▸ **任务说明**:
将条目中从含有“Task: Open the Минфин России entry”的那一行起、至含有“point(395,150)”的那一行止（首尾两行均包括在内）的各行放入一个 JSON 字符串列表，每行对应一个字符串，空行略去。

▸ **源数据**:
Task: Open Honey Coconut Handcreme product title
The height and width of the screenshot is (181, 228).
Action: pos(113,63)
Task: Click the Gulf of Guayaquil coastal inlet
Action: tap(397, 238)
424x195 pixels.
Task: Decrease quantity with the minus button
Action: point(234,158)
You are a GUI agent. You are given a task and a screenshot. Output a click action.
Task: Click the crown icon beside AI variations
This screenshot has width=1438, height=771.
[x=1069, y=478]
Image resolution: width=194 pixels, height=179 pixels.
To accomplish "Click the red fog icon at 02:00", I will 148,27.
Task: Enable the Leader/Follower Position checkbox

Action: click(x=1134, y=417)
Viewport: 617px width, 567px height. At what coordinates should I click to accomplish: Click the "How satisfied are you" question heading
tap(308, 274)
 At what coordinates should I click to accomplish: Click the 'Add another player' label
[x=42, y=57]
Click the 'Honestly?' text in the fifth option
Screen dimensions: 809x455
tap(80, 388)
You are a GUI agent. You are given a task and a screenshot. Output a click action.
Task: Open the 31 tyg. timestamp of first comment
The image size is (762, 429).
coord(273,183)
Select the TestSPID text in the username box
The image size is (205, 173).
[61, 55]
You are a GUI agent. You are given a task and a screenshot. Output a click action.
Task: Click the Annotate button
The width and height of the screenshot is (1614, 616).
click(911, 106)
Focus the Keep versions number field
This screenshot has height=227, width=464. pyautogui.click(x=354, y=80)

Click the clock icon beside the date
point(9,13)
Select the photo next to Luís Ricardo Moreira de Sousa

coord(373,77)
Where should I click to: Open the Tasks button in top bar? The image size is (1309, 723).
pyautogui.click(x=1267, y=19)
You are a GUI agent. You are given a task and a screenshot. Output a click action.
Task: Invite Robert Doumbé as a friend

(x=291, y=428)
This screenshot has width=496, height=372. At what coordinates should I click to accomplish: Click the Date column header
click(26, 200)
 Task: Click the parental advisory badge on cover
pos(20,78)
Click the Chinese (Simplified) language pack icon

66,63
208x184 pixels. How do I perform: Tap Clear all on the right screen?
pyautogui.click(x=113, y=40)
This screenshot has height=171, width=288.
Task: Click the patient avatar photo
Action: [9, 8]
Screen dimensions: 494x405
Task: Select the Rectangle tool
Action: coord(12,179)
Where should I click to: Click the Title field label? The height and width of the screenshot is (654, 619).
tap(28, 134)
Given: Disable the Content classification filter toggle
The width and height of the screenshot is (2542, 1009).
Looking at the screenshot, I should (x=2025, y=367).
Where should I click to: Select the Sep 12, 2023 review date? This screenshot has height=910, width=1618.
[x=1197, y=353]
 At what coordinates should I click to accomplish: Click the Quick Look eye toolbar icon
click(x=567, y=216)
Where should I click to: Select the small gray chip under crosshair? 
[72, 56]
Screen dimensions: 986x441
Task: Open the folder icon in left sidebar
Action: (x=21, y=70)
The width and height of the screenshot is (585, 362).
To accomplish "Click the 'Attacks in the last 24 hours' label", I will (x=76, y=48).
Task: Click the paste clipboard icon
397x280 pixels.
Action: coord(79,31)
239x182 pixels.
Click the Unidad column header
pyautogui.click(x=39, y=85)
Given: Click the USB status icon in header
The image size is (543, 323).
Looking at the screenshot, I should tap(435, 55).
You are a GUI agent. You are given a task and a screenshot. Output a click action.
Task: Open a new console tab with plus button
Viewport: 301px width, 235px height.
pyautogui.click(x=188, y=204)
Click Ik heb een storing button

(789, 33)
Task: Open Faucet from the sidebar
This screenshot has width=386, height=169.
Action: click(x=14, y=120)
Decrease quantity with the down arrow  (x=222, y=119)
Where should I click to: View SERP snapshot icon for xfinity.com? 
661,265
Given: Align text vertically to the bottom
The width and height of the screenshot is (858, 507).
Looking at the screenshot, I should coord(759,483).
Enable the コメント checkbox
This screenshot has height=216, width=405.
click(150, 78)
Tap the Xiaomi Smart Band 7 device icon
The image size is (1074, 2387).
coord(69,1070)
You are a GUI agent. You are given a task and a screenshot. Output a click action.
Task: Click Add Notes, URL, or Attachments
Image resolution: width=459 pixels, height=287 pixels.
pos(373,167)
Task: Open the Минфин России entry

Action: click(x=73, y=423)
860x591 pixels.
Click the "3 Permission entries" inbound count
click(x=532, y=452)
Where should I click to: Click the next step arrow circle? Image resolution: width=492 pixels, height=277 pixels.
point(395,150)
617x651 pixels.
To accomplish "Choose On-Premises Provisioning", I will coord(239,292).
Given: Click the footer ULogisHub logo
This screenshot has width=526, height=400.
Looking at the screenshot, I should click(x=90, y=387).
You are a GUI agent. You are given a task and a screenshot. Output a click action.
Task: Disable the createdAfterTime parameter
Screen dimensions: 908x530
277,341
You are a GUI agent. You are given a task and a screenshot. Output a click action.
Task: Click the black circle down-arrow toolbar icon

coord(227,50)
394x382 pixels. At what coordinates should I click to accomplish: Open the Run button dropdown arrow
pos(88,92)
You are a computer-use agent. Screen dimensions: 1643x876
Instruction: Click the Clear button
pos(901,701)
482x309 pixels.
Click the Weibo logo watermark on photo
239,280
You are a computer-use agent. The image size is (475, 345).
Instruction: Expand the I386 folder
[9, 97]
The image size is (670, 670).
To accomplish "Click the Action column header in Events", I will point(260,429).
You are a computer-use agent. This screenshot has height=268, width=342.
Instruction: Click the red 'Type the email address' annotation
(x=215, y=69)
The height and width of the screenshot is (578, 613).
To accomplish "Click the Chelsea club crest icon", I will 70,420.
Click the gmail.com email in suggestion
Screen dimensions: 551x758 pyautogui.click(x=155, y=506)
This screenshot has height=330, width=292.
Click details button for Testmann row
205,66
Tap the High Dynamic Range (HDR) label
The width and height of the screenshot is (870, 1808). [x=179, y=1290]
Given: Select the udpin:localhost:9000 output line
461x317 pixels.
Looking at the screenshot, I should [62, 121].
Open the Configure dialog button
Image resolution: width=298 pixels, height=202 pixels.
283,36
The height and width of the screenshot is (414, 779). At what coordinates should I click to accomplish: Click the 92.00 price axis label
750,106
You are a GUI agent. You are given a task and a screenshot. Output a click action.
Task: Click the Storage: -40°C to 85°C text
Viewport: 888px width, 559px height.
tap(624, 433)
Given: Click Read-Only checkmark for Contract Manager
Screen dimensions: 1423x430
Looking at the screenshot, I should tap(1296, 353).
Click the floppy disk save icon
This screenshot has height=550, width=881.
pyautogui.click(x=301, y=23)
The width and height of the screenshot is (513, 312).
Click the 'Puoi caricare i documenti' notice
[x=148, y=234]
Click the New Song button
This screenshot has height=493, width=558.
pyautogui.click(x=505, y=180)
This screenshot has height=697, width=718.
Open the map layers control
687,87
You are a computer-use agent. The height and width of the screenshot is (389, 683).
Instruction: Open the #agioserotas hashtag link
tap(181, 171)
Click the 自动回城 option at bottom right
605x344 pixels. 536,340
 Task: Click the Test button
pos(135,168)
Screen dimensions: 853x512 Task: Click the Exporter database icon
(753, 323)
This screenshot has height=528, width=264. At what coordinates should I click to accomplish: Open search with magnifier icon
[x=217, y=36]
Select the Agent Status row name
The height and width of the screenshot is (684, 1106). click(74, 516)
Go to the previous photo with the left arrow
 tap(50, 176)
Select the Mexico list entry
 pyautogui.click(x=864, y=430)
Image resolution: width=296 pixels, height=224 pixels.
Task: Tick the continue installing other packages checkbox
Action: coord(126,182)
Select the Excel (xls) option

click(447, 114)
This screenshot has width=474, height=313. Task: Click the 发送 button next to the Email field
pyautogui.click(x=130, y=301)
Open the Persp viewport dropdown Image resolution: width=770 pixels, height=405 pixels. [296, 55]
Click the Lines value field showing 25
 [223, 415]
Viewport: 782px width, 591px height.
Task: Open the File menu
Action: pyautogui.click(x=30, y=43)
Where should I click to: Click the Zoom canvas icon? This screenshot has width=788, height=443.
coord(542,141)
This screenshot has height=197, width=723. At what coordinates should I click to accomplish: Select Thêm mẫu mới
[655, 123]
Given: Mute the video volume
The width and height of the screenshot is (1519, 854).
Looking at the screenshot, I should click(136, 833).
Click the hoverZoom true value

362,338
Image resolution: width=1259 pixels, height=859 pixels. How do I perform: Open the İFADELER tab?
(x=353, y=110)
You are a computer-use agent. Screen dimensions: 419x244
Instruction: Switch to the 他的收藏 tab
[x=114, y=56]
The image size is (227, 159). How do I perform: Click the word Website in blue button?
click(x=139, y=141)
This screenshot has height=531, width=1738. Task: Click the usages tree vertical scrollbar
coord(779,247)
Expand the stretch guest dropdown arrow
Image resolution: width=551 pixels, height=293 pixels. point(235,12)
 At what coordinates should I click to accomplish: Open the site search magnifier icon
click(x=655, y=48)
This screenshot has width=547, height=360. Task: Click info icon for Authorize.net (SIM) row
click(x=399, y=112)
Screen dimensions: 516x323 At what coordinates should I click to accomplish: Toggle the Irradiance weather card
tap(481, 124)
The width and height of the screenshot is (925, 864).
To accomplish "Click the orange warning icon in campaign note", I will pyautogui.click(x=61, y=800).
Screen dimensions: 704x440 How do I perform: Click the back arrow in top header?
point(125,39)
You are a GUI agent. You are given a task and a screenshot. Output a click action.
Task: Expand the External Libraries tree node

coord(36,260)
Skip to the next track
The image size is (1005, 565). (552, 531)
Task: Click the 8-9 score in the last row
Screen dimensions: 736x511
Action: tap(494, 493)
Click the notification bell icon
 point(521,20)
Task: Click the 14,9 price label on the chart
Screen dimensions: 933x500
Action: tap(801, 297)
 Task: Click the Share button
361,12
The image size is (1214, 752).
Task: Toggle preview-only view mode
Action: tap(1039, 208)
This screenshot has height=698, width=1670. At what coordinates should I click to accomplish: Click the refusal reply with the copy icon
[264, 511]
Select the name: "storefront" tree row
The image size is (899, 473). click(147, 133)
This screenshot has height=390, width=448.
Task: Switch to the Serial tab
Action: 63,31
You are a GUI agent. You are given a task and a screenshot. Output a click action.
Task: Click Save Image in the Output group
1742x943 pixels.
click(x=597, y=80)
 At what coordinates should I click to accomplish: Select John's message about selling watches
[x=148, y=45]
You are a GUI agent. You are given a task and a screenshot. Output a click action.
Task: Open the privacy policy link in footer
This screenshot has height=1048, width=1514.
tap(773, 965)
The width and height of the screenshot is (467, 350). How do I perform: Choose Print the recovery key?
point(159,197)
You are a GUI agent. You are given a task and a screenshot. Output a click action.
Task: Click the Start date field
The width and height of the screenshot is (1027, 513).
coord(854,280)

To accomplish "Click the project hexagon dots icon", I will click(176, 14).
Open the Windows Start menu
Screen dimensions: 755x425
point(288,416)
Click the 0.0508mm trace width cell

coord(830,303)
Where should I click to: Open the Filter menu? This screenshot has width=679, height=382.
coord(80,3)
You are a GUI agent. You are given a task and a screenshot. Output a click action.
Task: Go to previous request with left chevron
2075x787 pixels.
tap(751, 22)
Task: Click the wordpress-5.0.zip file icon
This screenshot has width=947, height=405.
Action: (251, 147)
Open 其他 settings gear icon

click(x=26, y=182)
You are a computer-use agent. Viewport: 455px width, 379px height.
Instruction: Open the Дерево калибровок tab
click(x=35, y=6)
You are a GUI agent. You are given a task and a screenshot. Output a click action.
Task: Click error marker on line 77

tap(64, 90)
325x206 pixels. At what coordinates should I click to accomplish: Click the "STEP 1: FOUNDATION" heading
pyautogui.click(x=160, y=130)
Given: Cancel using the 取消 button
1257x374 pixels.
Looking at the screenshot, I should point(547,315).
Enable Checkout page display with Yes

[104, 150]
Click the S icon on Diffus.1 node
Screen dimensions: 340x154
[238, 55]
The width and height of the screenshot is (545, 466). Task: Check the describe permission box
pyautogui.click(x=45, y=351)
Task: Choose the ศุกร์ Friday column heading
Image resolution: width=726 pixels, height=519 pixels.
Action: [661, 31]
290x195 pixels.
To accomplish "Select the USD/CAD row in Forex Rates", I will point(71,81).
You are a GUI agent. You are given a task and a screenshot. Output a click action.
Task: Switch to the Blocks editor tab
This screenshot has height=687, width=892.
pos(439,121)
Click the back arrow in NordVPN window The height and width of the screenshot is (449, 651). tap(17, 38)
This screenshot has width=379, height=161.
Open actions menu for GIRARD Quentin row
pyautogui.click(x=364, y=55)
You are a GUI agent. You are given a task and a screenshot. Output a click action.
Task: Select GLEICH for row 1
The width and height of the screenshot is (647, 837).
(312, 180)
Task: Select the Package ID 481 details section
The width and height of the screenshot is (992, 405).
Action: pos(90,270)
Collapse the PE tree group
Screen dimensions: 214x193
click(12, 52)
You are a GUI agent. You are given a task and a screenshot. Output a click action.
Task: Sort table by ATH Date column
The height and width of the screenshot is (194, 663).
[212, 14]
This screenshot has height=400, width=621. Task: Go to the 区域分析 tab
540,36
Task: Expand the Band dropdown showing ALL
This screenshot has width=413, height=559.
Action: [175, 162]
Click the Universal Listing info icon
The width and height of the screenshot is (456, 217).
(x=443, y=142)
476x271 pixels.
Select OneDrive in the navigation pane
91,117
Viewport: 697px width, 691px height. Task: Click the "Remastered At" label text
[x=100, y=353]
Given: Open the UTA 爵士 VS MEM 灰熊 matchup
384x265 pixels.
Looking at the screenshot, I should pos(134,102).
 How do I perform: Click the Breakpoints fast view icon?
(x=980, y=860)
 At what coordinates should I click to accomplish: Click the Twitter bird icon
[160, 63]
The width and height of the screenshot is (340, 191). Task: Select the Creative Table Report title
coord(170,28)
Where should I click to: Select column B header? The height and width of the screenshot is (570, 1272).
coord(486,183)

▸ **正确答案**:
[
  "Task: Open the Минфин России entry",
  "Action: click(x=73, y=423)",
  "860x591 pixels.",
  "Click the \"3 Permission entries\" inbound count",
  "click(x=532, y=452)",
  "Where should I click to: Click the next step arrow circle? Image resolution: width=492 pixels, height=277 pixels.",
  "point(395,150)"
]